Long term disease control may be directly related to in vivo persistence of CAR T cells [14, 15]. In multiple studies, higher percentage of central memory T cells positively correlated with superior antitumor efficacy and better long-term disease control [14, 16]. The proliferative capacity of T cells is impacted by their state of differentiation. Stem cell-like memory T cells (T_SCM), which are less differentiated, have increased potential to renew, replicate and generate all T cell subtypes including central memory (T_CM) and effector memory (T_EM) cells [17]. Unlike T_CM cells which can self-renew, T_EM are short lived and are responsible for early immune response [18] which correlates with potential for toxicity with adoptive immunotherapy and lacks the ability to sustain responses [18, 19]. CAR T cells undergo progressive differentiation after infusion, losing their proliferative capacity [20]. BMS-986354, with higher percentage of memory phenotype, offers a potentially efficacious CAR T manufacturing platform with a favorable safety profile. While low grade CRS was common, grade 3 or higher CRS was rare, seen only in 1 (2%) participant. For context, grade 3 CRS was seen in 5% of participants treated with ide-cel [4], 4% of participants treated with cilta-cel in the CARTITUDE-1 trial [5], and 35% of participants treated with cilta-cel in the CARTIFAN-1 trial [21]. Neurotoxicity occurred in 5 (8%) participants, all except for 1 were grade 1 and resolved in all.

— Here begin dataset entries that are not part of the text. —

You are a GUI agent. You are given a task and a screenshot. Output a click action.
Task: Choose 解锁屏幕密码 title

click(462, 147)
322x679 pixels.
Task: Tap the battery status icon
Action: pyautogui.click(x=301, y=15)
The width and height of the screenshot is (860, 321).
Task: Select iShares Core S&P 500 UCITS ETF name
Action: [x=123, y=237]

In contrast, neurotoxicity occurred in 18% of participants receiving ide-cel (including 3% grade 3) [4], 21% of participants receiving cilta-cel in CARTITUDE-1 (9% grade 3) [5]. None of the BMS-986354 recipients developed cranial nerve abnormalities or parkinsonism like neurologic complications. Infections were seen in 32% of participants, the majority were grades 1 or 2, and no deaths related to infection were noted. Cytopenias were common as anticipated (77% neutropenia and 49% thrombocytopenia) but prolonged neutropenia beyond 90 days was rare (5 participants, 8%). There were no deaths related to BMS-986354 toxicity. The maximal tolerated dose of BMS-986354 was not exceeded, and the study was expanded at the intermediate dose of 40 × 10⁶ cells. In aggregate, the safety of BMS-986354 compares favorably to available BCMA-directed CAR T cell therapies [4, 5, 21].

BMS-986354 had a high rate of responses (95%) including deep response (46% CR) in a cohort with a high percentage of patients with extramedullary disease (43%) and high-risk cytogenetic abnormalities (39%). Responses were comparable to orva-cel at higher doses with ORR of 91% and 40% CR rates [10]. Responses following BMS 986534 infusion were rapid, with median time to response of 1.0 month and sustained with median DOR of 11.3 months (95% C.I. 10.6–17.1). Increased depth of response correlated with durability of response, with median DOR of 15.1 months (95% C.I. 11.0-NE) for participants who achieved CR. There was no clear difference in depth or duration of response across the doses tested. The anti-myeloma activity of BMS-986354 compares favorably with historical results of conventional therapy in participants with triple-class exposed MM with response rates ~30% and median PFS < 5 months as shown in the observational MAMMOTH [22] and LOCOMMOTION [23] studies and in the control arm of the recent KARMMA-3 trial [24]. In fact, anti-myeloma activity compares favorably with other approved BCMA-directed therapy including CAR T cell [4] and bispecific T cell engagers [2, 3]. The overall response rate seen with BMS-986354 approaches what is reported with cilta-cel in the CARTITUDE-1 study in similar participant population, yet depth and duration of responses were numerically inferior [25].

The present study provides clinical validation that the NEX-T® process enables reliable manufacturing of an optimally expanded CAR T cell product with improved phenotypic characteristics, robust in-vivo expansion, and potent anti-myeloma effect when administered at low doses. BMS-986354 exhibited a tolerable safety profile, with only a single participant experiencing Grade 3 CRS or NT in a population with heavily pre-treated RRMM. While BMS-986354 is not currently being further developed, these results highlight the potential of the NEX-T® manufacturing process in future CAR T clinical development.